::: Recorded information

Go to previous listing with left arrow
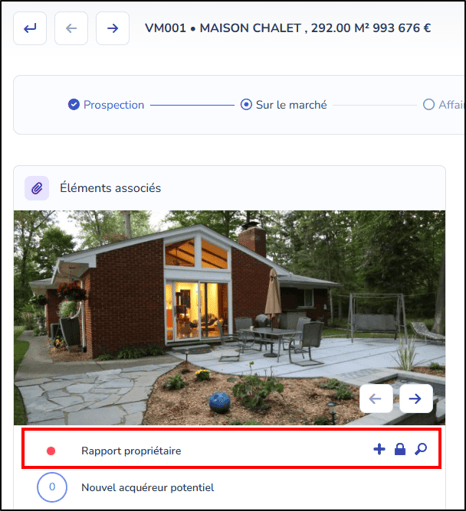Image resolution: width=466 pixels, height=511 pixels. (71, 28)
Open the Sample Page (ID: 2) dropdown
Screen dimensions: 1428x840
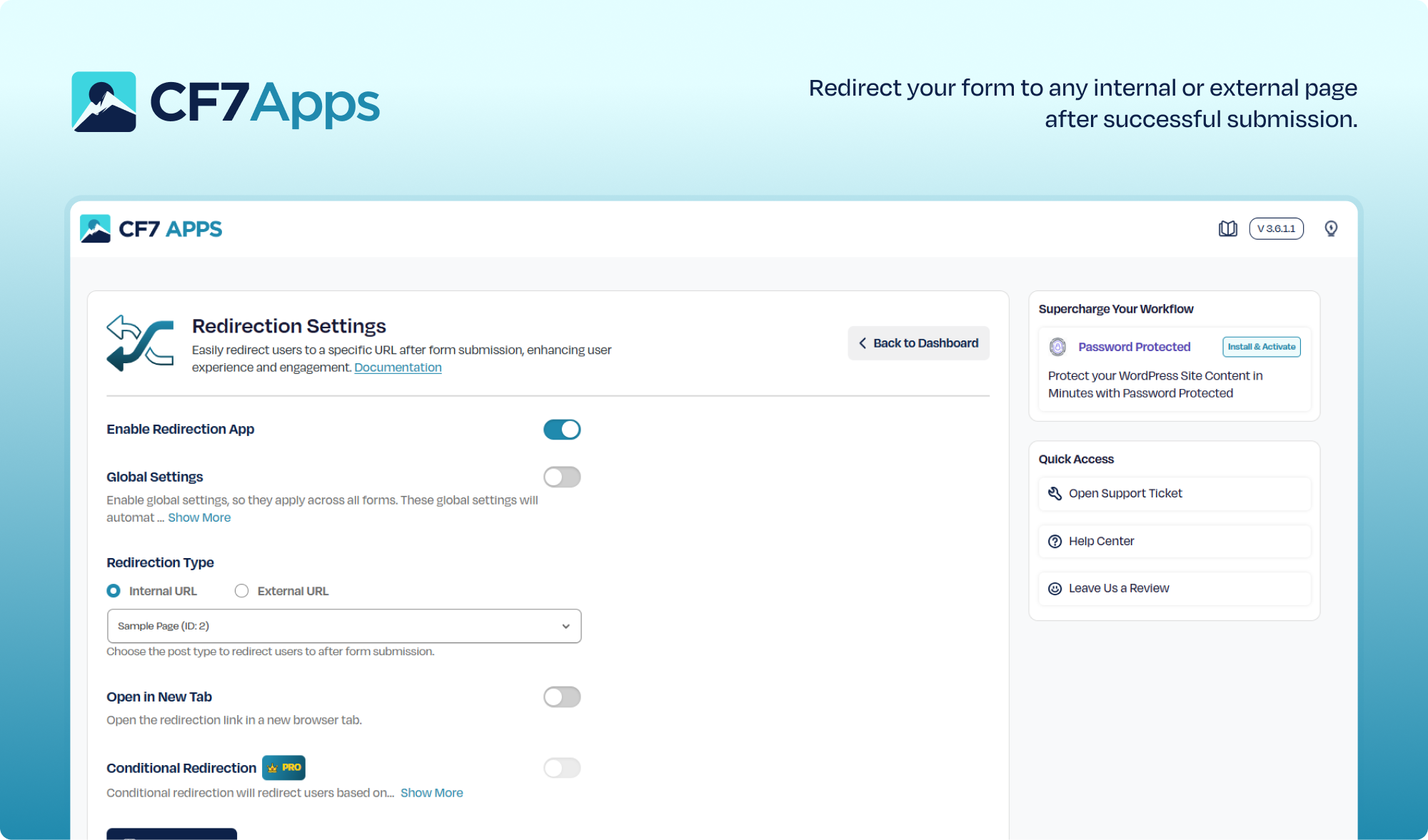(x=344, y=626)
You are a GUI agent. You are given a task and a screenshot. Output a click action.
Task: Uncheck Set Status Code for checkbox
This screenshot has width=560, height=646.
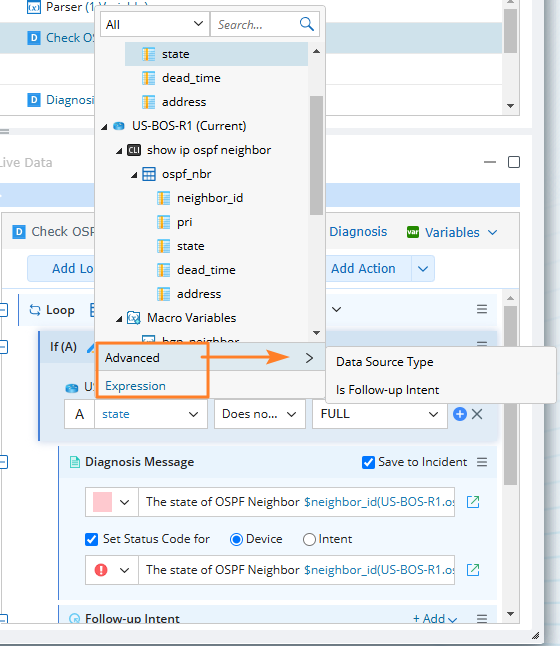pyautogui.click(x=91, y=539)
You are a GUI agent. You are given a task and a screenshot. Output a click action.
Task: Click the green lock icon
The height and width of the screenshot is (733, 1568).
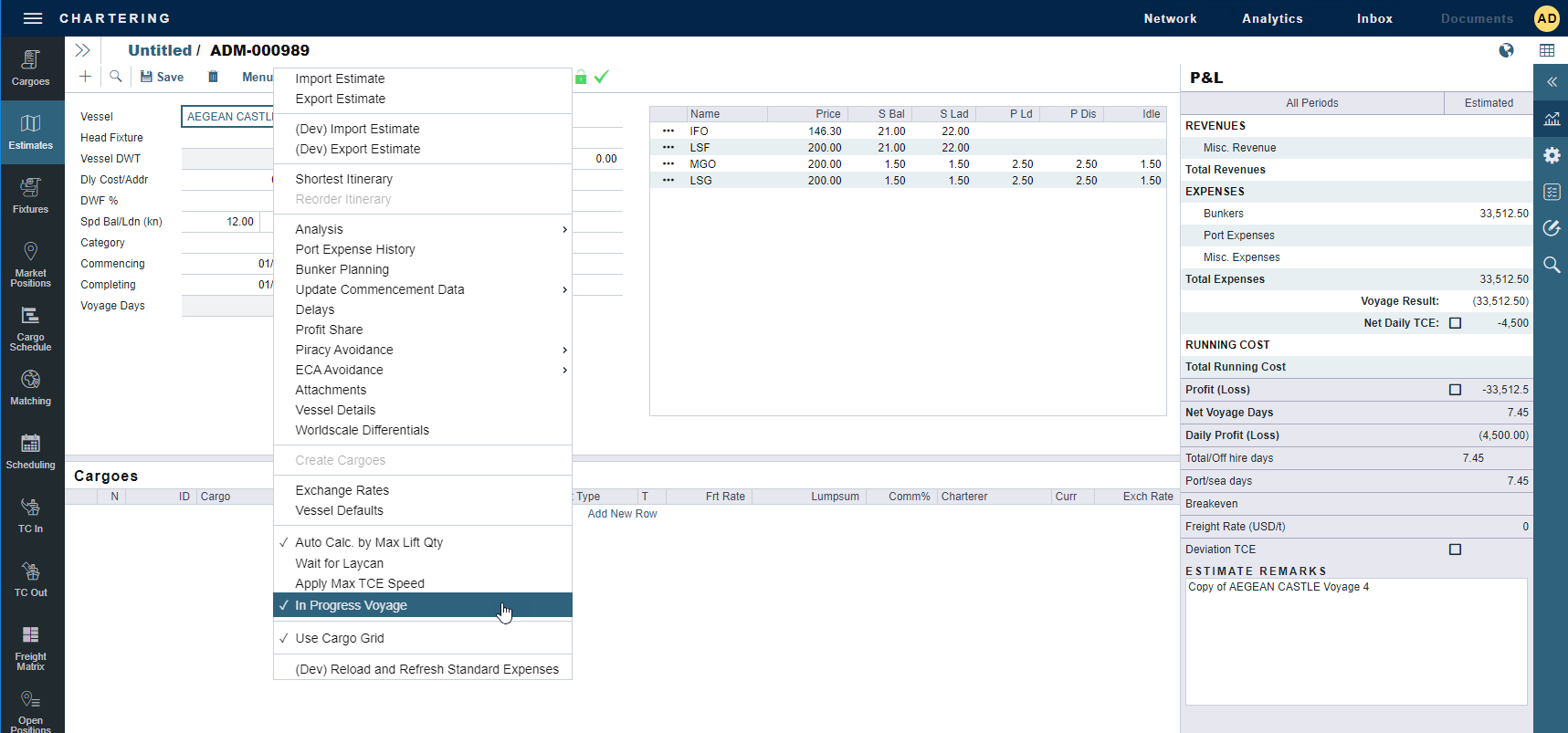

::::::

*What the task requires*: Write out the records word for word. Pictures stay out.

*Completed exercise*:
Go to previous listing with left arrow
Image resolution: width=466 pixels, height=511 pixels. (71, 28)
Open the Sample Page (ID: 2) dropdown
Screen dimensions: 1428x840
(x=344, y=626)
You are a GUI agent. You are given a task and a screenshot. Output a click action.
Task: Uncheck Set Status Code for checkbox
This screenshot has width=560, height=646.
pyautogui.click(x=91, y=539)
You are a GUI agent. You are given a task and a screenshot. Output a click action.
Task: Click the green lock icon
The height and width of the screenshot is (733, 1568).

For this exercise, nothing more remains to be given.